Stored items:
_ _ _
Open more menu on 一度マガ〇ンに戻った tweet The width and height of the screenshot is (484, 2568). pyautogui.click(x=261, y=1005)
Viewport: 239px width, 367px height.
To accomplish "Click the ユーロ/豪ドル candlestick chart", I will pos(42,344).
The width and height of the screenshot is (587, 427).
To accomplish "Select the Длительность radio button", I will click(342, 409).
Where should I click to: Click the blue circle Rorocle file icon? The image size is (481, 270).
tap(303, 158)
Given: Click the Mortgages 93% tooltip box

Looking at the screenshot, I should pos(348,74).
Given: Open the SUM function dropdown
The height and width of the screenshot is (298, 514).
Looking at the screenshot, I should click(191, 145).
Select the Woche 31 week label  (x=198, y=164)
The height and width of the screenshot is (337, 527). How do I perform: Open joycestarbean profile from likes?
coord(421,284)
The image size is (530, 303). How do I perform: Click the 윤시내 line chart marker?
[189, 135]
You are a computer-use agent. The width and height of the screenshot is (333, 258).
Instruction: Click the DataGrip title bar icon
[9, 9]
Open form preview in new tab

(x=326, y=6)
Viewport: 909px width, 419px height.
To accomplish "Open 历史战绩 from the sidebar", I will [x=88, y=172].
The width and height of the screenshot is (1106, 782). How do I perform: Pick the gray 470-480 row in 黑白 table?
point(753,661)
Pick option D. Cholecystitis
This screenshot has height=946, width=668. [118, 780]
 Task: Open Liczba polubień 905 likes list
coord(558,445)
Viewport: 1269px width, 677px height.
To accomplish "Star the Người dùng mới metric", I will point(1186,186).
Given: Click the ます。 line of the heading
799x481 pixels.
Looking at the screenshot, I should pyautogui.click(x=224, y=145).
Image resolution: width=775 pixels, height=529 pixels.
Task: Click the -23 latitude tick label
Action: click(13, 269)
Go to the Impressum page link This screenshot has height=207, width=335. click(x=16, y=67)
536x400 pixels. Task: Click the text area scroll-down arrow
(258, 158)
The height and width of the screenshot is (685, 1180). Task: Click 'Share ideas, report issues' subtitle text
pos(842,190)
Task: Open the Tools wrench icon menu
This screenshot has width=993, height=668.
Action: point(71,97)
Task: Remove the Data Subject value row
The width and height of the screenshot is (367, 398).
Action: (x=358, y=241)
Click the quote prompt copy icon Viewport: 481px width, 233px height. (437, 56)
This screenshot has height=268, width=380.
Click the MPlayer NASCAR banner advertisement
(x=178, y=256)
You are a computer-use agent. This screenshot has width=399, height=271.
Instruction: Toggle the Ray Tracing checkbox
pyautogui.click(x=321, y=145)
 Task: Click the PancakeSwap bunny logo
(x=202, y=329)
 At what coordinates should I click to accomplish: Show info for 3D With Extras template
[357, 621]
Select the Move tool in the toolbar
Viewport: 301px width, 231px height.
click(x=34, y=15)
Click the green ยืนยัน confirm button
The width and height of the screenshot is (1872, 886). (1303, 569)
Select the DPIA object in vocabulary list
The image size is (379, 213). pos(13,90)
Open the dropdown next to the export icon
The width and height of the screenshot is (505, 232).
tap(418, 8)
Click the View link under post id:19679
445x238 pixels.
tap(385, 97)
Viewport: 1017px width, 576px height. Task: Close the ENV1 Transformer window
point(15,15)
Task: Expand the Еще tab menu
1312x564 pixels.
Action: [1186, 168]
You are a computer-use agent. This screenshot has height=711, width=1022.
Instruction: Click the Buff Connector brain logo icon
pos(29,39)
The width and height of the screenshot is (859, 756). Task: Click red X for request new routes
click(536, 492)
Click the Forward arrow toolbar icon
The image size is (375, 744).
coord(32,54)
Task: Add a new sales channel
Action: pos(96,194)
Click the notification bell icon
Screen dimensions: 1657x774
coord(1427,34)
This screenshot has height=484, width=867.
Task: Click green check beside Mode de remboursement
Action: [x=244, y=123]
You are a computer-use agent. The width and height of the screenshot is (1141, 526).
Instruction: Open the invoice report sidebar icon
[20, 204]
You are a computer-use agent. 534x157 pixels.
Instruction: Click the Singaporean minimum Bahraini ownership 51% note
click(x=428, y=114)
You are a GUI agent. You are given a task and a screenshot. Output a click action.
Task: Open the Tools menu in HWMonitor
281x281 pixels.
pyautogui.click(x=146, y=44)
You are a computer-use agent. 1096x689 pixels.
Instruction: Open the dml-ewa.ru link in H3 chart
_ _ _
TASK OBJECTIVE —
Could you write out, exactly as they stand, only the lines above that begin at the line with "The height and width of the screenshot is (337, 527)." and stop after the line with "Given: Click the ます。 line of the heading"?

EXERCISE ANSWER —
The height and width of the screenshot is (337, 527). How do I perform: Open joycestarbean profile from likes?
coord(421,284)
The image size is (530, 303). How do I perform: Click the 윤시내 line chart marker?
[189, 135]
You are a computer-use agent. The width and height of the screenshot is (333, 258).
Instruction: Click the DataGrip title bar icon
[9, 9]
Open form preview in new tab

(x=326, y=6)
Viewport: 909px width, 419px height.
To accomplish "Open 历史战绩 from the sidebar", I will [x=88, y=172].
The width and height of the screenshot is (1106, 782). How do I perform: Pick the gray 470-480 row in 黑白 table?
point(753,661)
Pick option D. Cholecystitis
This screenshot has height=946, width=668. [118, 780]
 Task: Open Liczba polubień 905 likes list
coord(558,445)
Viewport: 1269px width, 677px height.
To accomplish "Star the Người dùng mới metric", I will point(1186,186).
Given: Click the ます。 line of the heading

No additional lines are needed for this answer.